Problem 1:
Answer these questions from the article on construction safety myths:
(a) Who takes a look at items of safety folklore masquerading as fact?
(b) How does the National Safety Council define "safety"?
(c) Who said, "When you get to the top of the mountain and look down, the best path to the top becomes obvious"?
Problem 2: Carry on the article on construction safety myths, beginning right after its last sentence.

Excerpted text:
.....
Following the current "wisdom" can create mischief in action. Dr. Ron Prichard takes a look at many items of safety folklore that are masquerading as fact.
Be wary of hanging onto mental models for action just because they are popular.
Source: William L. Livingston
For the past few decades, safety has become a mantra, something that everyone supports and few are willing to scrutinize or criticize. However, following the advice of conventional wisdom only leads to a knowledge deficit—a growing gap between is believed to be true and what is actually is true in real application. Information reliability is the crucial element in decision-making.
This knowledge deficit is not restricted to the field of construction safety. The entire field of safety is laboring under many pieces of folklore masquerading as fact. A real gap in understanding has emerged, creating a barrier to the development of good information. Fortunately, the existence of many myths and misconceptions within the safety field is now beginning to attract attention.
This article provides a list of general safety myths. These commonly held beliefs about construction safety result in misconceptions that drive improper actions. Following the current "wisdom" can create mischief in action; an exercise in accelerated error. The reality, once expressed, becomes self-evident. As Dr. Rudolf Starkermann once said to me, "When you get to the top of the mountain and look down, the best path to the top becomes obvious." Below, then, are some paths that, while they look fine on the surface, can prove to be quagmires.
It is simply not possible to totally escape risk. Risks can be transferred or ignored, but they cannot be evaded. Risks involve the dynamic of the future, for which no certainty can exist. Even if you use the National Safety Council (NSC) definition of "safety" (the control of recognized hazards to attain an acceptable level of risk), it is still a nearly impossible proposition to achieve safety.
What is acceptable to one person is not to another, and this difference is not trivial. Even if you confine the determination of acceptability to the same person, what is acceptable one day in one situation might become completely unacceptable later. The even larger issue of how to address unrecognized hazards creates still more difficulty since many things are not recognized as hazards until after they manifest themselves. Clearly, safety is not achievable by any stretch of the imagination.
.....
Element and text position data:

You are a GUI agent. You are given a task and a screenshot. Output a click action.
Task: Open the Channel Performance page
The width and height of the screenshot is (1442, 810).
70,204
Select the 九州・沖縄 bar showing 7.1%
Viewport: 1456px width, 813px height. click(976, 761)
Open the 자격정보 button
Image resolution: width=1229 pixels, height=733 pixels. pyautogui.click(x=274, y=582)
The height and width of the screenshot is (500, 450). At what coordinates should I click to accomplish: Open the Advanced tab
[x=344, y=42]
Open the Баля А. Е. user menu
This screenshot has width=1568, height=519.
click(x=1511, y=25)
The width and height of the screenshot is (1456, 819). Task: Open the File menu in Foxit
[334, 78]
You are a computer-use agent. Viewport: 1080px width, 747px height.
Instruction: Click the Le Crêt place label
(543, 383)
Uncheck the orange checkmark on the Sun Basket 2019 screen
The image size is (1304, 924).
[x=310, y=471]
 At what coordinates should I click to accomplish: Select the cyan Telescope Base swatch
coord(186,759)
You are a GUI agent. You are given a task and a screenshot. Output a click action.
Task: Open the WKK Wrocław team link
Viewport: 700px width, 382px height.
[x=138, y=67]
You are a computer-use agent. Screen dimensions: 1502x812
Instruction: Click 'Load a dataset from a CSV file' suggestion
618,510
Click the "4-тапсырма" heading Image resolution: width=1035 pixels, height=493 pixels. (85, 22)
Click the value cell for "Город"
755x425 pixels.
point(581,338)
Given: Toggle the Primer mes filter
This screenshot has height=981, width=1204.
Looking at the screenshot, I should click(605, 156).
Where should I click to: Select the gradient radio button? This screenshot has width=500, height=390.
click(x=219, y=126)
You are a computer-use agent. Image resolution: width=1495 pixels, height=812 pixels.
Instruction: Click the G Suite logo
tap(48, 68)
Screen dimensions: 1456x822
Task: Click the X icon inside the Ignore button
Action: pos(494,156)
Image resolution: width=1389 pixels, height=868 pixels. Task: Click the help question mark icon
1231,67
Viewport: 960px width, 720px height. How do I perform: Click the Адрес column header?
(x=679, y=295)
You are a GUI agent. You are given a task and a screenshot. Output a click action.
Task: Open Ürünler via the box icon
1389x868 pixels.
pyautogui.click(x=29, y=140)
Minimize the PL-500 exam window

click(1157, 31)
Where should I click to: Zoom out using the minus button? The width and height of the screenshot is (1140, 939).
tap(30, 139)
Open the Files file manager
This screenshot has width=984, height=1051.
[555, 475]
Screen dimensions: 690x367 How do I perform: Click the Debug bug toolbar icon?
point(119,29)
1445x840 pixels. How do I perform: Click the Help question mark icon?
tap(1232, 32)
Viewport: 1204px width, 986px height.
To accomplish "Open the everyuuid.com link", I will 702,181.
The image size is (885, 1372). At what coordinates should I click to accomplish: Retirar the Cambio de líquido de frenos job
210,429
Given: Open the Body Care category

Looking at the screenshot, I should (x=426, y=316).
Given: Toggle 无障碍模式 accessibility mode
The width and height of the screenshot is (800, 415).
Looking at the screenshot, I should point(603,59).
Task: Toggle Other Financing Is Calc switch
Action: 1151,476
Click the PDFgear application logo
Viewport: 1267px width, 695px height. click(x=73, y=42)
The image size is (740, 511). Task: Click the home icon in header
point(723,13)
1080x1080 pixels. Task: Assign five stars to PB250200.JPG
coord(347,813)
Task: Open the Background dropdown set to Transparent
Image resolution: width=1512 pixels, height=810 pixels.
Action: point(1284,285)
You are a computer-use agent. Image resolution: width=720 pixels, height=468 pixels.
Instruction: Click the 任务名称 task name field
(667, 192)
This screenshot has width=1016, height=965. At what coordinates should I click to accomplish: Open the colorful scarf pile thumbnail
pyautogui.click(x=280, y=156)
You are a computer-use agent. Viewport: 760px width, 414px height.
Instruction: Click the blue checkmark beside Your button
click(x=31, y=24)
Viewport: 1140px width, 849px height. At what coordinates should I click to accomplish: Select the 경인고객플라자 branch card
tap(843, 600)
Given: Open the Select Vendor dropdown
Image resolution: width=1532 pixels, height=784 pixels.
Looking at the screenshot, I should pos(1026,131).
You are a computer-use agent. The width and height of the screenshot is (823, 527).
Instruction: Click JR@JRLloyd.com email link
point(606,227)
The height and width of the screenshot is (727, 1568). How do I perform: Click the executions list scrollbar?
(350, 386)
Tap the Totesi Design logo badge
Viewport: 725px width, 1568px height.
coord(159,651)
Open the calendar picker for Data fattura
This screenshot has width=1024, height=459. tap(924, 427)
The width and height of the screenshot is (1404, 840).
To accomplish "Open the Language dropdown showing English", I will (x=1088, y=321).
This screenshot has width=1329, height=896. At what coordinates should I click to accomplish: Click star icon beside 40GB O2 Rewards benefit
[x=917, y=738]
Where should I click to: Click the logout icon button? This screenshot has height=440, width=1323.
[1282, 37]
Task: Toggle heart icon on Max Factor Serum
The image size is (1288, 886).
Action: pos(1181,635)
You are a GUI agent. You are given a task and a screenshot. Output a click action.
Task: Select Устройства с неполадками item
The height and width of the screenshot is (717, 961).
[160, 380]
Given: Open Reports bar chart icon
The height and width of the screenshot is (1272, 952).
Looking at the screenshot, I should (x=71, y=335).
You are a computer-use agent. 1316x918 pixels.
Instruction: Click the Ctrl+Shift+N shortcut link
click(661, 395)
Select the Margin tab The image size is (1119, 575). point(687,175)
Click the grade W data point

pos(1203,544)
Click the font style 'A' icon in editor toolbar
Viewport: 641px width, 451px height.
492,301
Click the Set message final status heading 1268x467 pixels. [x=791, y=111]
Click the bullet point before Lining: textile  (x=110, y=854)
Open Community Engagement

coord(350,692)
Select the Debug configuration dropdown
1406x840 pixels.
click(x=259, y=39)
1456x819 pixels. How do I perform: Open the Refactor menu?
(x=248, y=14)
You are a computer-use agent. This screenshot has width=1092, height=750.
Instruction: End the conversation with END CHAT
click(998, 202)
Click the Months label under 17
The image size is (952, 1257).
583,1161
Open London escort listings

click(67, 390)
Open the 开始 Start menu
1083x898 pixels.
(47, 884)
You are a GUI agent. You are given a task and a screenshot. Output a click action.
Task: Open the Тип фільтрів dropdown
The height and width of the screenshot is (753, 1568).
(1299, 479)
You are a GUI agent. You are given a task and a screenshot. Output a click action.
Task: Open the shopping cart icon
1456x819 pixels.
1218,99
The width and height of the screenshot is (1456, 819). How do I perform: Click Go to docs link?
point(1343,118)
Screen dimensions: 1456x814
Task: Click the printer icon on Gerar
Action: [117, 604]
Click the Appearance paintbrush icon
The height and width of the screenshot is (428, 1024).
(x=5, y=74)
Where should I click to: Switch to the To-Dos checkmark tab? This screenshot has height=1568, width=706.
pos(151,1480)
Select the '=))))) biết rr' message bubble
.....
Exercise response 1:
(a) Dr. Ron Prichard
(b) The control of recognized hazards to attain an acceptable level of risk
(c) Dr. Rudolf Starkermann

Exercise response 2:
However, many companies have achieved zero accidents; it is a routine accomplishment throughout the United States. The record of the Construction Industry Safety Excellence Awards have shown that both owners and contractors can complete projects without any accidents through a combination of effort, attention, the proper actions, and even a bit of good luck. Thus, while safety itself is not achievable, having nothing bad occur and having no accidents are possible.
The myth is that you go forth and do safety. In realty, safety is a result, an outcome of actions. Safety is what you get if things are done properly and events go as planned. Even for movie stunts, the definition of a task executed as intended is that it looks real and is safely done. Accidents happen because things occur that prevent the task from proceeding as intended.
Keeping the task on course as intended, even with disturbances, assures a safe task. Productivity, quality, and safety have always gone hand in hand. Preemption consists in designing systems to control the effects of disturbance to the intended process. Problems arise from attempting to deal with safety as a "thing" or an activity, for which responsibility is assigned to some party.
Separating safety as a separate function severs connections with the operating systems delivering results. With no connection to the process as a whole, safety options appear to be selected in an impulsive, random, and uncoordinated manner.
When safety is set up in its own department in an organization, personnel—consciously or unconsciously—transfer responsibility for safety to the department or individual with the title. Safety is seen as someone else's job. This separation creates a barrier, particularly for the flow of information, which only adds to the obstacles to be surmounted.
Compliance with the Occupational Safety and Health Act (OSHA) ensures one thing: compliance with OSHA. If no accidents result, count your good fortune. Safety directors and insurance company representatives can cite insurance statistics showing that OSHA Voluntary Protection Program (VPP or "STAR" ) sites in compliance with OSHA with average or worse-than-average injury rates.
OSHA has developed an extensive series of rules for situations, which are supposed to be linked to the prevention of accidents. However, no rulebook can ever cover every situation, a reality that even OSHA recognizes. Through the catch-all clause known as the "General Duty," OSHA essentially states that if a situation arises with hazards you recognize but which is not covered by a rule, you have the obligation to fix the problem as though a rule existed.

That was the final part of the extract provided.